My point is: Take charge of your treatment and medication regimen. I know you don’t want to be sick or in pain but a lot of medications are making people sick. They may be making YOU sick.
Cleaning Out the Medicine Cabinet
I’m not saying that you should ignore your doctor’s recommendations but I want you to take charge of your treatment and really ask this question: do I really, really need this medication?
Your follow up questions should be: What are the side effects of this medicine? How debilitating are these side effects? Can I go without these meds? Am I addicted to them?
There is a funny (but kinda sad) saying from Jerry Seinfeld, the comedian when he was describing these medicine commercials and their blurb about the side effects of medications, Jerry says “find out what kills me and back it up a little bit”.

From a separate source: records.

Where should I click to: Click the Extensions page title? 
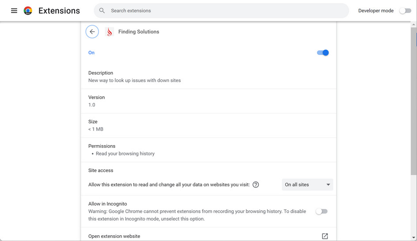point(59,11)
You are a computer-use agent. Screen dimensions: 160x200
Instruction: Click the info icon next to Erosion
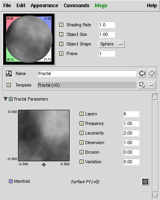point(82,152)
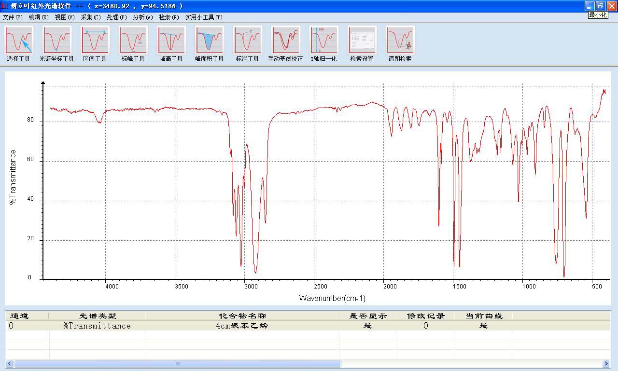This screenshot has width=618, height=371.
Task: Open the 文件(F) menu
Action: (13, 17)
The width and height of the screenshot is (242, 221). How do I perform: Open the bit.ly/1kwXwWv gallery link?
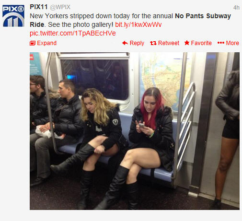138,24
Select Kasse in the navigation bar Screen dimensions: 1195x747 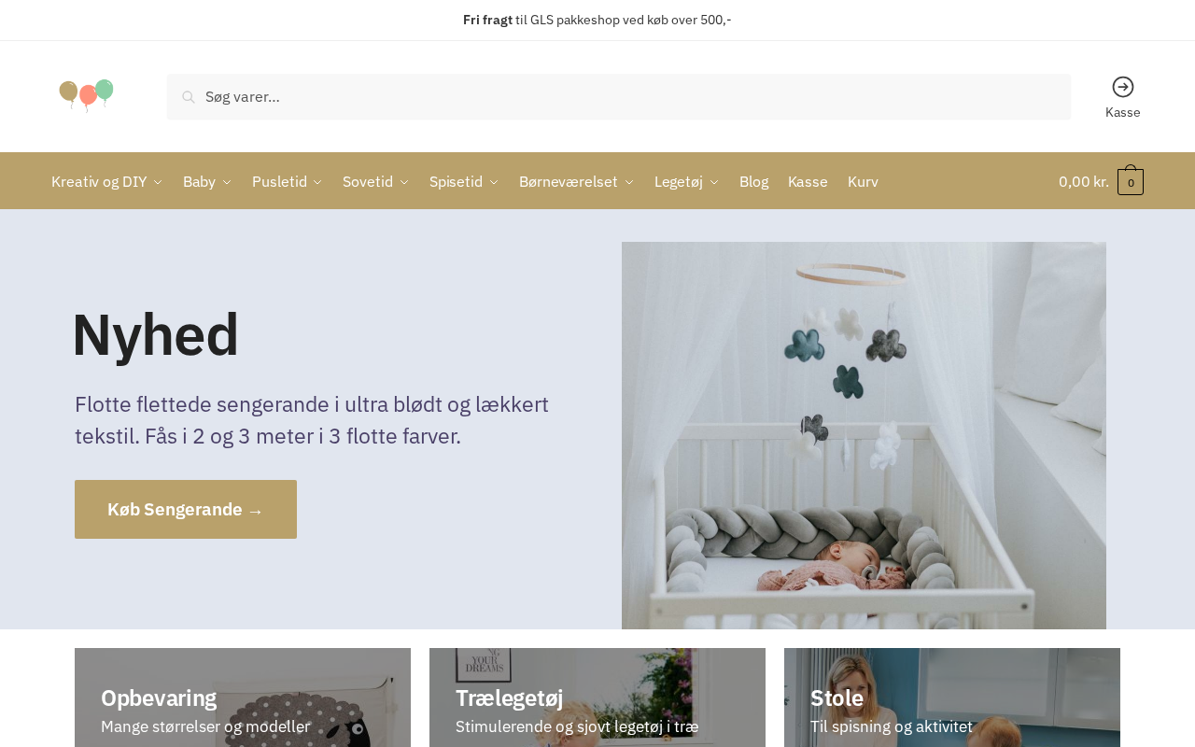click(808, 181)
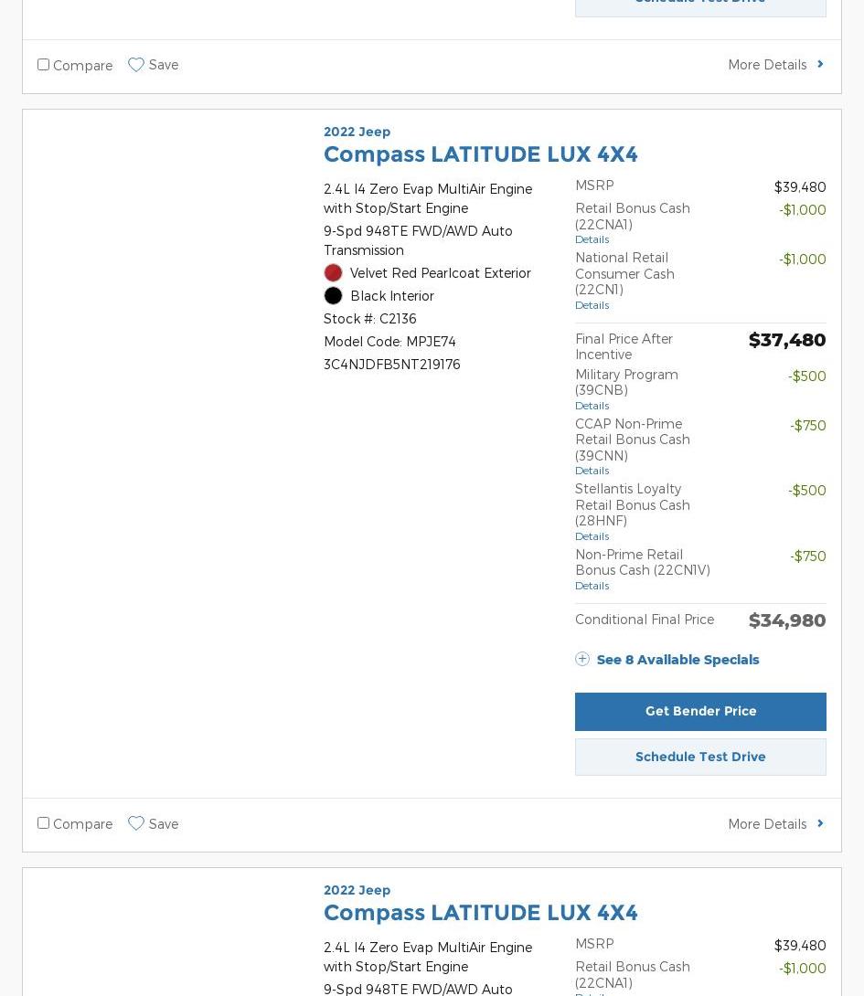Open Details under Military Program (39CNB)
This screenshot has width=864, height=996.
592,406
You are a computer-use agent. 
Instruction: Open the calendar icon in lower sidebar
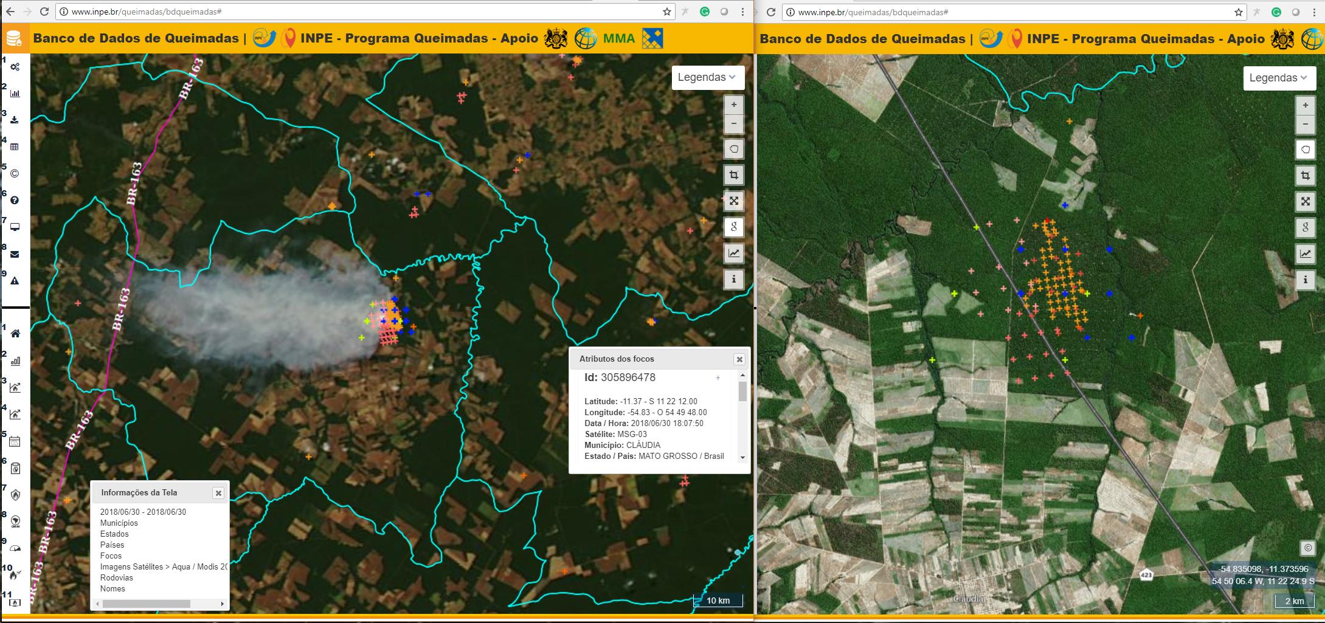coord(15,441)
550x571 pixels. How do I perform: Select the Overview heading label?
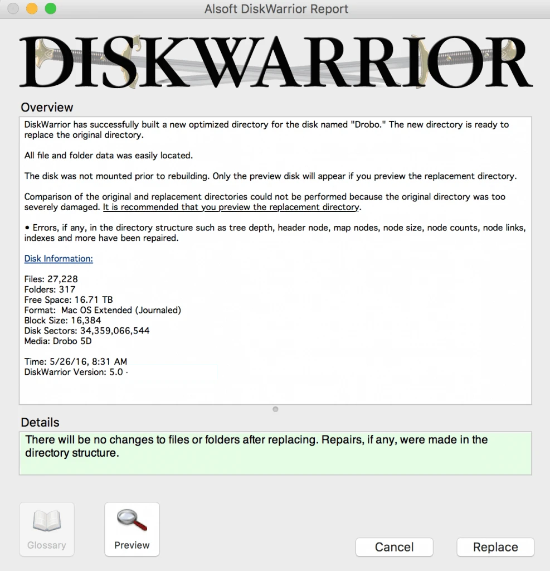pos(47,108)
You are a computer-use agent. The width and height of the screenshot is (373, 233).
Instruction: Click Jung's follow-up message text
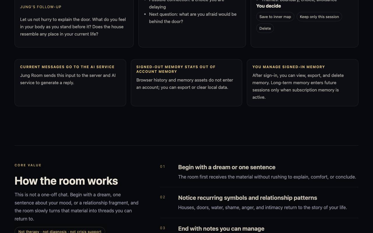(x=73, y=27)
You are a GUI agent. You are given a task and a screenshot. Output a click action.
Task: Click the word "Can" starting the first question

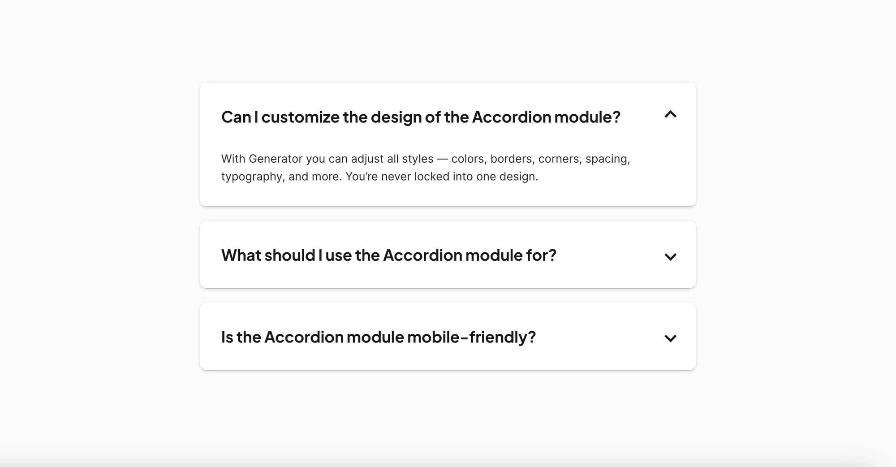236,117
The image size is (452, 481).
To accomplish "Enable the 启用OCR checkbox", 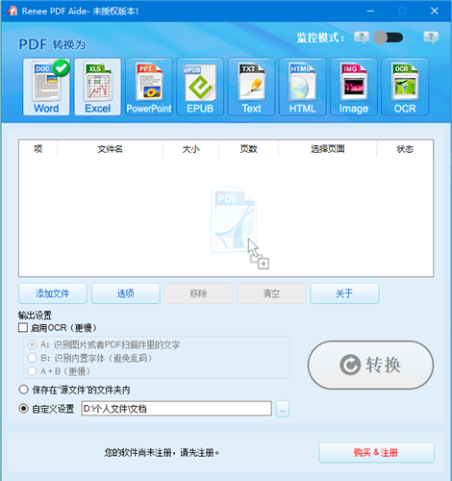I will coord(23,328).
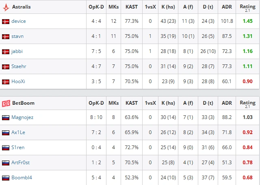The image size is (260, 185).
Task: Open ArtFr0st player profile link
Action: click(21, 163)
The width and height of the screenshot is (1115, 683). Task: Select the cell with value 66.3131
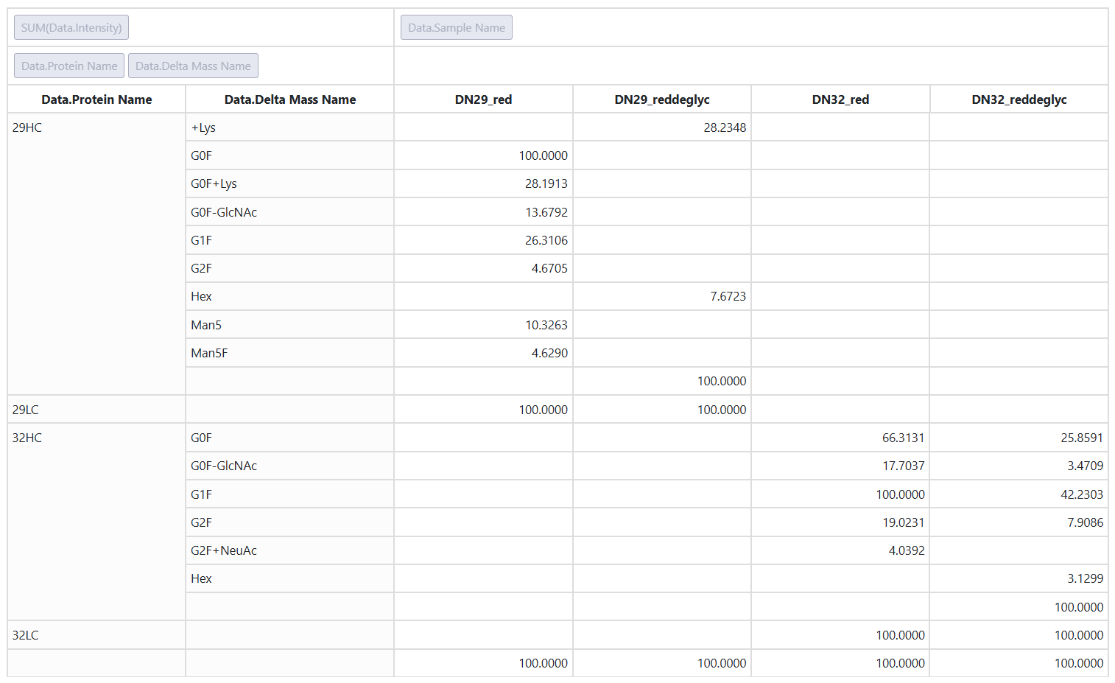coord(840,438)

I mean, have you really paid attention to those “oh so fast” descriptions of side effects in those commercials? They really describe something close to Seinfeld’s joke. But it’s no joke.
Medications kill and knowing that your doctor doesn’t have the time to really learn about each medication and your known or unknown allergies make you wonder if you really, really need that medication at all.
I have to admit that I have been a victim of that myself. Or better yet, I have been offered medications I was told I would “need” for the rest of my life. But because I’ve always been a curious cat and also because of my job I refused to take them. Am I still doing just fine without them? Yes!
Turns out, I didn’t need them. AT ALL!!!
So, ask yourself: Do you really really need all that medicine?
Let’s find out! I want to give you some homework. I know, nobody likes homework. But this is your life and I think it’s important!
Read those labels and descriptions! Compare them with the current side effects you have and make note of them.
If you feel that you can’t tell which one is causing a particular side effect, consult your doctor. You should see if it’s possible to go a while without them (or eliminate them one by one) under close supervision.
If your doctor dismisses you or says something generic that makes no sense, look for a second opinion. You may be surprised at the response!
- Get rid of expired medications. Find out any local rules about disposing medications. You don’t want this stuff in your city’s water table or landfill.
- Enjoy the free space in your medicine cabinet. Instead of clutter, you now have space for that lipstick or your nice shaving cream.
- Make a list of your medications.
- Read each description slip for each medicine you take.
- You should list the known side effects from the slip.
- Then list YOUR side effects or reactions.
- List any of your known or possible allergies (ask family members if any of them have particular allergies that can explain allergies you never knew you had – you would be surprised how much you can learn about yourself from family history)
- Research your medication including fillers.
- Consult your doctor and ask about your findings. Can your doctor find a substitute or completely eliminate that medication?
- If you are taking addictive medications like opioids or narcotics and you find out the fillers are bad for you, consult your doctor about rehab to withdraw from those medications properly and safely.
- Finally, after a few months without the bad medicine(s), make notes about how you feel. Better? orWorse?